In testimony prepared for a Congressional hearing Tuesday into the ignition problem, which has been tied to 13 deaths, Barra promised to be "fully transparent" over what kept GM (IW 500/5) from addressing the problem for 10 years.

She said management would take responsibility for the issue, and that GM "will do the right thing."

"More than a decade ago, GM embarked on a small car program," Barra said in remarks prepared for the hearing Tuesday of the investigations subcommittee of the House Energy and Commerce Committee. "Sitting here today, I cannot tell you why it took years for a safety defect to be announced in that program. When we have answers, we will be fully transparent with you, with our regulators, and with our customers."

GM is facing probes by at least two Congressional committees as well as the U.S. Justice Department after documents surfaced that showed it had received hundreds of complaints of the faulty ignitions since 2004.

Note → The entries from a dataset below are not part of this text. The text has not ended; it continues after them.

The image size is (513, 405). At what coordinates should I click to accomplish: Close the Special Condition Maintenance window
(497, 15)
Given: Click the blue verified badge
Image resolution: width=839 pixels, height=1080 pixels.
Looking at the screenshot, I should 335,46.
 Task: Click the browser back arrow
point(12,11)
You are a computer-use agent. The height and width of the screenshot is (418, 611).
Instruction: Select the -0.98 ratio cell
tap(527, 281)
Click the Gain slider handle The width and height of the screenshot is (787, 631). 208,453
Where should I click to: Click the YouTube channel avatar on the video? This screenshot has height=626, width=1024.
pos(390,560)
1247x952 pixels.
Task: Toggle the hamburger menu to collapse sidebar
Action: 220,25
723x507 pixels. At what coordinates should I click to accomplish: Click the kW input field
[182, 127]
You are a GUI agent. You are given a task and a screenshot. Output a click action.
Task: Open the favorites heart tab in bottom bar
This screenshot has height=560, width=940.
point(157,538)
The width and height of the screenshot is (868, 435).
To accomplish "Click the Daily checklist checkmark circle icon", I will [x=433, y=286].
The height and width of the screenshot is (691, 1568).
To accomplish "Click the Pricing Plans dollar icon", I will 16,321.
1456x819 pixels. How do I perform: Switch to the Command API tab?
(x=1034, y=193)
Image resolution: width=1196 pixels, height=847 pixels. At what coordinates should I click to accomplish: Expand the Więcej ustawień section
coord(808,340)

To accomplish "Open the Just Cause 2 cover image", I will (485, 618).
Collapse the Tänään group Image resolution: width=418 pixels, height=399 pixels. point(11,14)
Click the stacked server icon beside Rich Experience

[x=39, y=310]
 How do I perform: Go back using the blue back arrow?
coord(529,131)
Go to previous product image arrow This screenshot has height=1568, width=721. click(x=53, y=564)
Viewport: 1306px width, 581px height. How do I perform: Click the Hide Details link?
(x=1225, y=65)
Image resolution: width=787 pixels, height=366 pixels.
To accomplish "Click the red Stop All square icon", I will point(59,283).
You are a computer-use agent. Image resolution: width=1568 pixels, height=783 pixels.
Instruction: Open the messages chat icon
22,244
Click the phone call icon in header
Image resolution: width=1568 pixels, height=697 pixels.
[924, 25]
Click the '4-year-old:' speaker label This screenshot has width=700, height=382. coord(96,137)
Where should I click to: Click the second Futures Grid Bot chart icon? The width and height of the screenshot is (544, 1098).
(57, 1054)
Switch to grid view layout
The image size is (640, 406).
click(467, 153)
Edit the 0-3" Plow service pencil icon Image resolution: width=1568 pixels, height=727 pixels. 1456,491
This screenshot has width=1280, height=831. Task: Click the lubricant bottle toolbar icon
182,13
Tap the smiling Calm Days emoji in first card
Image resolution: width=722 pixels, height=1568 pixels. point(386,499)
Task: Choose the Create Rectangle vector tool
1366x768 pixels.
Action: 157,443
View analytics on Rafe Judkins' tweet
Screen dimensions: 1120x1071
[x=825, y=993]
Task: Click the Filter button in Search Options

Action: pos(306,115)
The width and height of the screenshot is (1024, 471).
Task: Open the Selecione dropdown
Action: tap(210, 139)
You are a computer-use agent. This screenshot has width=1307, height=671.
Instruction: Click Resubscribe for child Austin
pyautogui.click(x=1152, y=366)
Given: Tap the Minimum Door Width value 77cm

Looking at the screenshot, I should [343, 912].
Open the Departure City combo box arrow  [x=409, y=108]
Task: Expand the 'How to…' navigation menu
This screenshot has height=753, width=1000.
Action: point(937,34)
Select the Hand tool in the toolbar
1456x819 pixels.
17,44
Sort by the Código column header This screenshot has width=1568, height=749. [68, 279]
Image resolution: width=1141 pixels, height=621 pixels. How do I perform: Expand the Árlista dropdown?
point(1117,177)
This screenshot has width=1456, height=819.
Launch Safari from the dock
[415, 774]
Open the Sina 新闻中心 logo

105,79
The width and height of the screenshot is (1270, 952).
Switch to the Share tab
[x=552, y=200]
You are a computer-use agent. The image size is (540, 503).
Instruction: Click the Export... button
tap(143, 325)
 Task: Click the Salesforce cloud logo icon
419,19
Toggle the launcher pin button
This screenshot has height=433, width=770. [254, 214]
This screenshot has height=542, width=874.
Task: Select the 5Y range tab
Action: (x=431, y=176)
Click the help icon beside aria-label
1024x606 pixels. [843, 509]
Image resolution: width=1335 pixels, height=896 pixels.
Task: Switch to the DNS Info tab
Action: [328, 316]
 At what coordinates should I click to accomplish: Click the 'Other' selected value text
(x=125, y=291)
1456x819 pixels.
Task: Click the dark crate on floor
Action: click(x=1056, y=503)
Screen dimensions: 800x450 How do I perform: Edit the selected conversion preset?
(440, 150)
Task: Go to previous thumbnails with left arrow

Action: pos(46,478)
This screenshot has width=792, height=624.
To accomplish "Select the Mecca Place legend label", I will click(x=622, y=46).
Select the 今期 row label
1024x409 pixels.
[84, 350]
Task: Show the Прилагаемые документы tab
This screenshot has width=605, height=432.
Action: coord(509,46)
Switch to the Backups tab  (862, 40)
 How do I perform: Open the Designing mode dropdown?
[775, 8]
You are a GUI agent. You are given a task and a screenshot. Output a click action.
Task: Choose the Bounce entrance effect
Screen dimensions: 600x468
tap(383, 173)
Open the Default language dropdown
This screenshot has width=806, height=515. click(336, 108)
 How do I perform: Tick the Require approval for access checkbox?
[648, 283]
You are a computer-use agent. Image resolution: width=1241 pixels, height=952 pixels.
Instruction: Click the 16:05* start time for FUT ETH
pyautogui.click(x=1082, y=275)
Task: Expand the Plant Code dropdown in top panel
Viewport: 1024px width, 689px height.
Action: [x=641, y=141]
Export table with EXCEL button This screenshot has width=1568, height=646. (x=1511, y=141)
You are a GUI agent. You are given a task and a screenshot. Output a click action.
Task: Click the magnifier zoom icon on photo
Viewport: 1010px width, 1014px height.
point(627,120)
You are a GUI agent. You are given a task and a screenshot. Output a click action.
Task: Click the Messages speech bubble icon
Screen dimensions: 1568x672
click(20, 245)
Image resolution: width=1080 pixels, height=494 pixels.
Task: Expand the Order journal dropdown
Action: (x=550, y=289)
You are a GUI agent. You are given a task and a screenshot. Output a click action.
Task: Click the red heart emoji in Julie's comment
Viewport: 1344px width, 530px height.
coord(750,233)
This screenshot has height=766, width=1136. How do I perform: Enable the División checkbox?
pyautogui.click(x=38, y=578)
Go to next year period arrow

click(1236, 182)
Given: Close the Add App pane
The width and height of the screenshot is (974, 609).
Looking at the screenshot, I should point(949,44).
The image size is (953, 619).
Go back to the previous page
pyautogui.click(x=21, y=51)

The company has since recalled 2.4 million cars covering the model years 2005 to 2010 that have the faulty ignitions, which can abruptly switch into "accessory" or "off" position while driving, especially when the car is jolted.

That can turn off the car's electrical systems, including its safety airbags.

30+ Accidents Cited

GM says it has evidence of more than 30 accidents in which the airbags did not inflate, with the ignition apparently the problem, and 13 deaths as a consequence.

The independent Center for Auto Safety says it has tracked 303 accidents in which the airbags did not inflate.

Barra said the company was moving aggressively to address any outstanding safety problems with any of its vehicles, announcing multiple recalls over the past two weeks.

She said an independent investigator was recruited to conduct a "thorough and unimpeded" probe into what happened in the ignitions case.

Once his report is in, she said, "My management team and I will use his findings to help assure this does not happen again. We will hold ourselves fully accountable."

Barra did not say how the company would address the claims and lawsuits against GM by people injured, or the families of those killed, in accidents allegedly involving the faulty ignitions.

In principle, the government's rescue of the company and taking it through bankruptcy reorganization in 2008-2009 may have indemnified it against claims dating to before the bankruptcy.